* [SHORT TASK]:
Rewrite the records from the line that has "This screenshot has width=1456, height=836." through the line that has "Action: click(183, 486)", swapping "email icon" for "phone icon" and leaving all else as is. Return only those lines.

* [GIVEN RECORDS]:
————————

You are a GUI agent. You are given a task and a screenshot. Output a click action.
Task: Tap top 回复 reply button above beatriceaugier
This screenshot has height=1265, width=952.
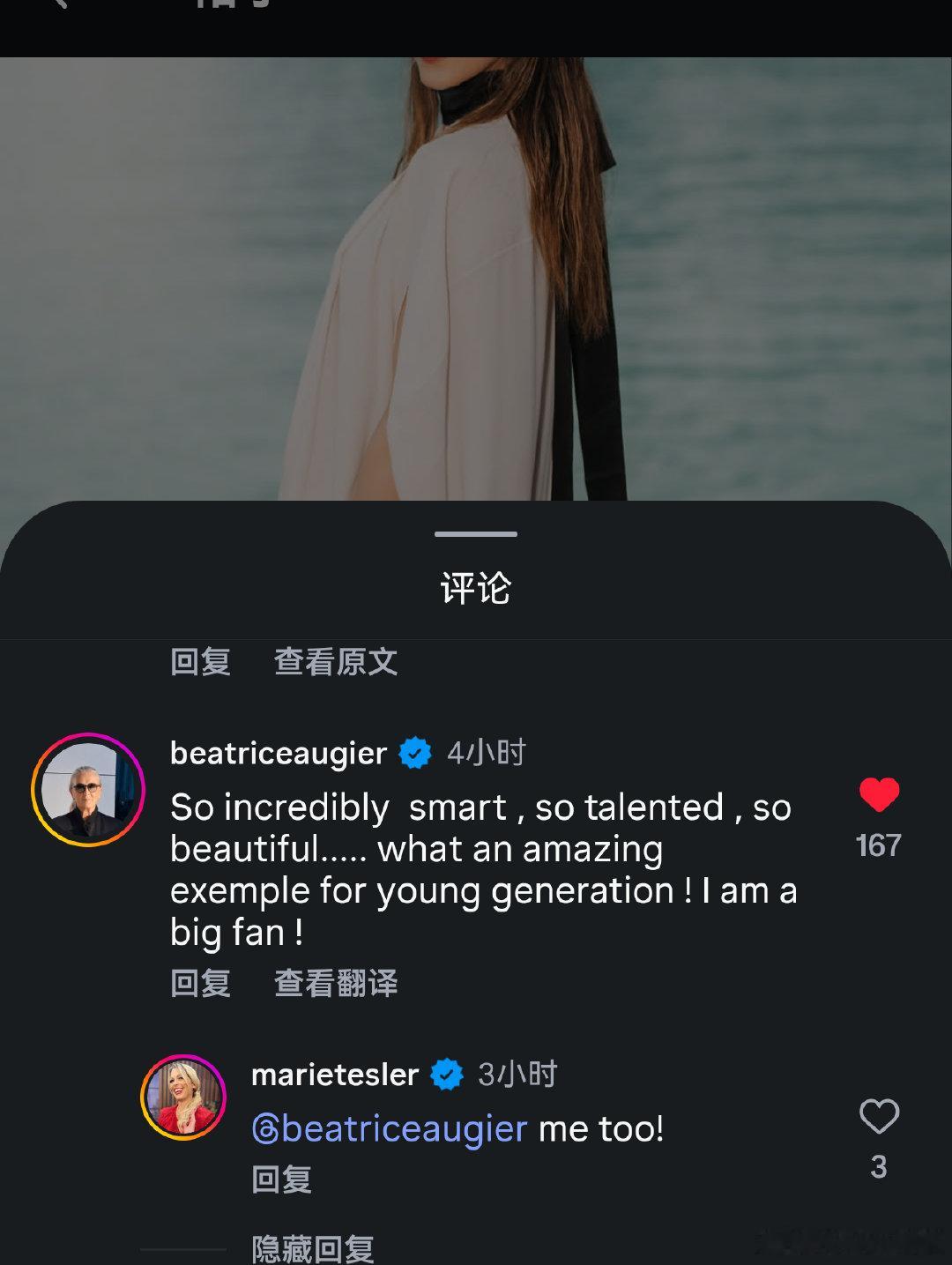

————————

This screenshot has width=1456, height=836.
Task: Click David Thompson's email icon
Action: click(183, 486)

————————

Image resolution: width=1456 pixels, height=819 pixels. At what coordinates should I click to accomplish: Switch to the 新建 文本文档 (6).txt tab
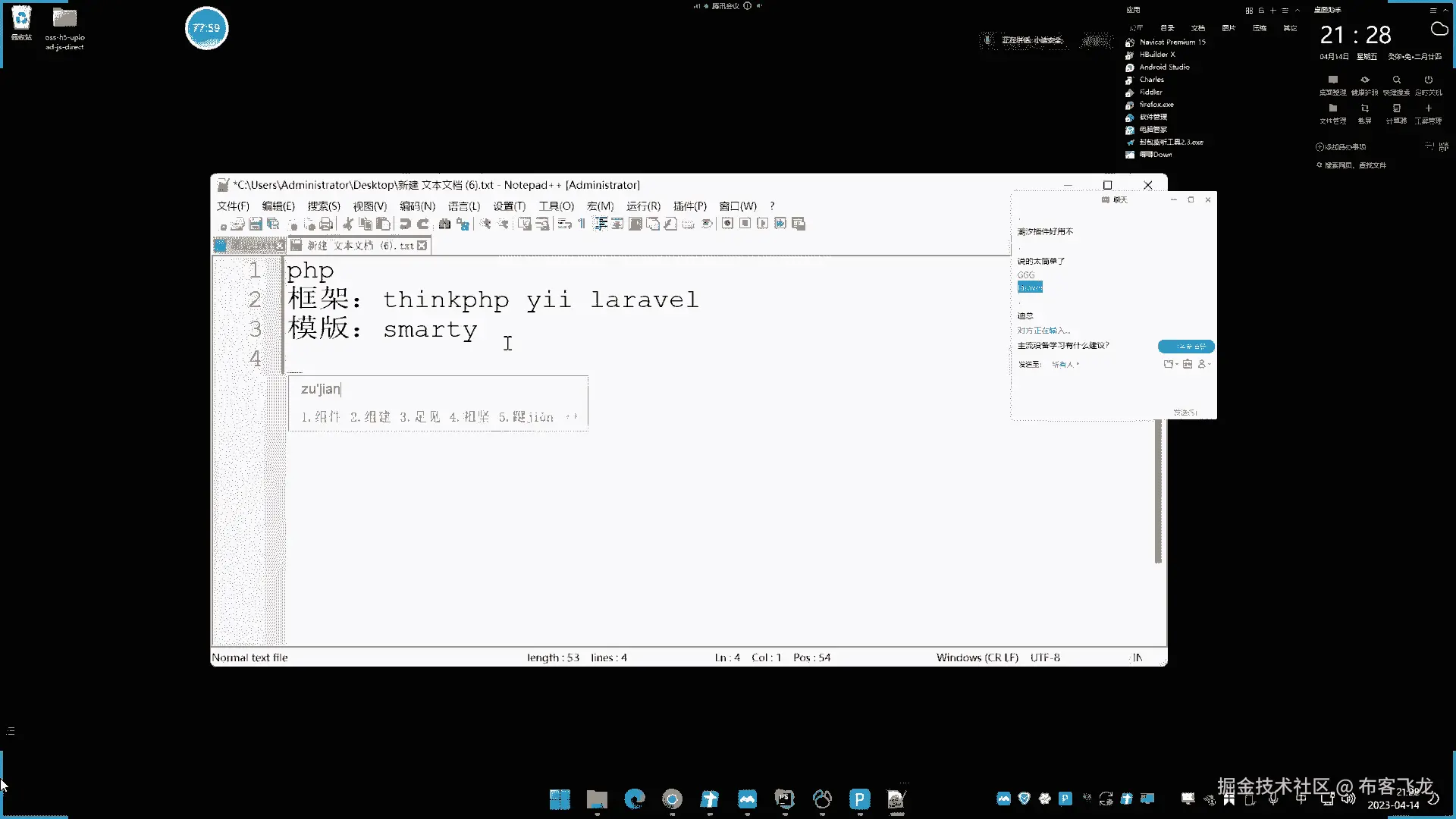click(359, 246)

————————

* [TASK SOLUTION]:
This screenshot has width=1456, height=836.
Task: Click David Thompson's phone icon
Action: click(183, 486)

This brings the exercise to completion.